Estratto del testo:

= = = = = = =

Le detenute proseguiranno lo sciopero fino al 21 agosto. E per motivarlo hanno scritto una lettera: «Stiamo portando avanti la richiesta per il riconoscimento dei nostri diritti – si legge – senza violenza e con rispetto, in primis per noi stessi, che oltre ad essere stati soggetti devianti siamo sempre cittadini, aventi diritti e doveri come coloro che vivono in libertà».
Al 31 luglio i detenuti presenti nella casa circondariale di Torino, situata nel quartiere delle Vallette, sono 1.332, di cui 608 stranieri (il numero più alto in termini assoluti tra gli istituti italiani), su una capienza di 1.098. Le donne sono 113 quando i posti dovrebbero essere circa 80. Il sovraffollamento è dunque uno dei problemi e lo è a livello italiano, a Nord come a Sud, visto che a Taranto, secondo l’ultimo rapporto di Antigone, il tasso di affollamento è del 196,4% (603 detenuti per 307 posti) e a Brescia del 191,9% (357 detenuti per 186 posti).

= = = = = = =

Dati forniti:
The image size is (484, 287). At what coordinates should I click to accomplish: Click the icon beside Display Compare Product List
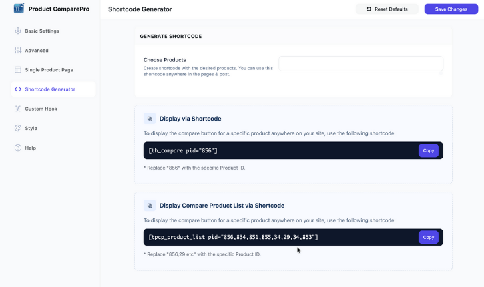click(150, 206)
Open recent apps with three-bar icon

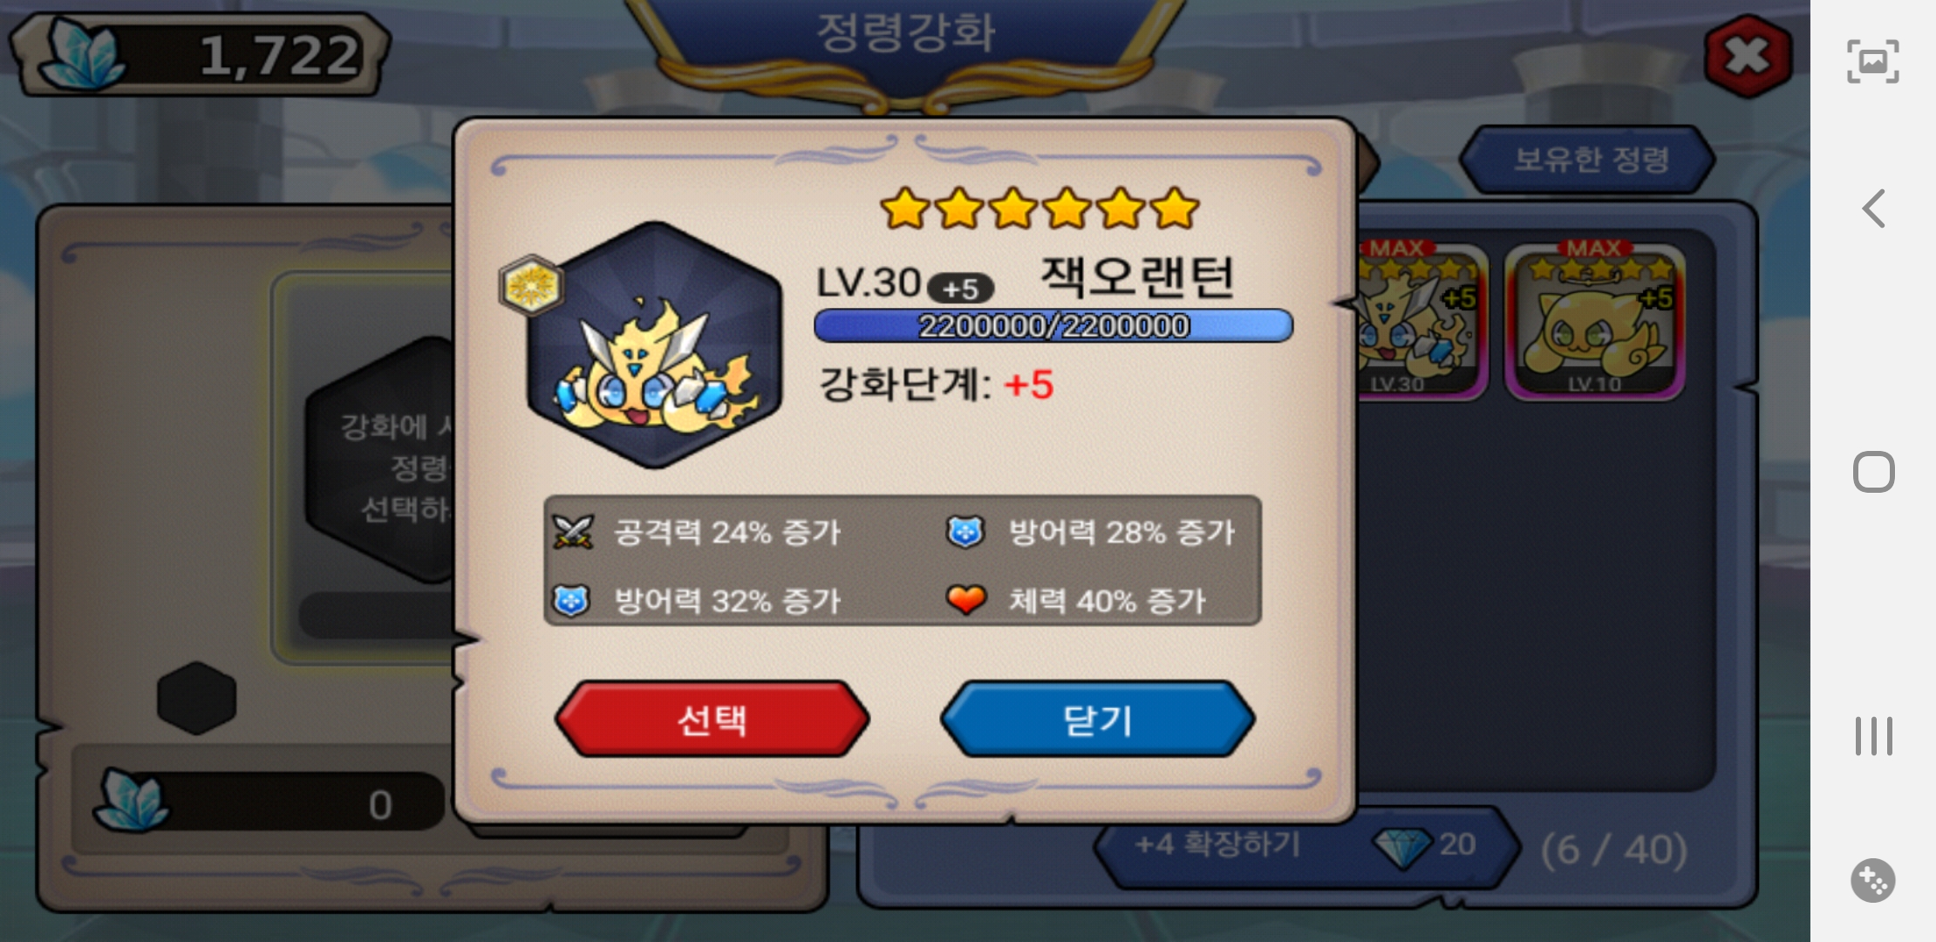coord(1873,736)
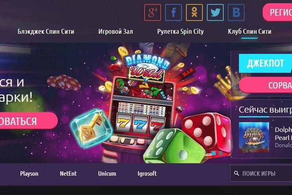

= = = = = = =

Sul compito:
Scrivi il seguito del testo sullo sciopero delle detenute e sul sovraffollamento delle carceri, non dell'elenco, cominciando dopo la sua ultima frase.

Risultato atteso:
L’iniziativa ha ottenuto l’adesione di detenuti appartenenti ad altre sezioni del penitenziario ed è sostenuta dal Partito radicale e dai garanti dei detenuti. Monica Cristina Gallo è la garante dei diritti delle persone private della libertà personale della Città di Torino e ci racconta come è nata la protesta: «Ne parlano da tempo e ne abbiamo anche discusso insieme. La pandemia ha acuito i problemi e ha innescato una riflessione più consapevole tra le detenute. L’obiettivo è riportare il carcere a uno stato di diritto e si rivolgono al Dipartimento dell’amministrazione penitenziaria.
La questione è nazionale. Hanno messo in luce diverse problematiche. Dal sovraffollamento, chiedendo anche una riforma della legge sui giorni di libertà anticipata affinché da 45 diventino 65 (retroattivi dal 2015), alle opportunità di studio e lavorative, ridotte anche in conseguenza del Covid. Sono, inoltre, aumentati i problemi psichiatrici. Le detenute lamentano l’assenza di mediatori culturali e la mancanza totale di un’attenzione alle questioni di genere, troppo spesso ignorate».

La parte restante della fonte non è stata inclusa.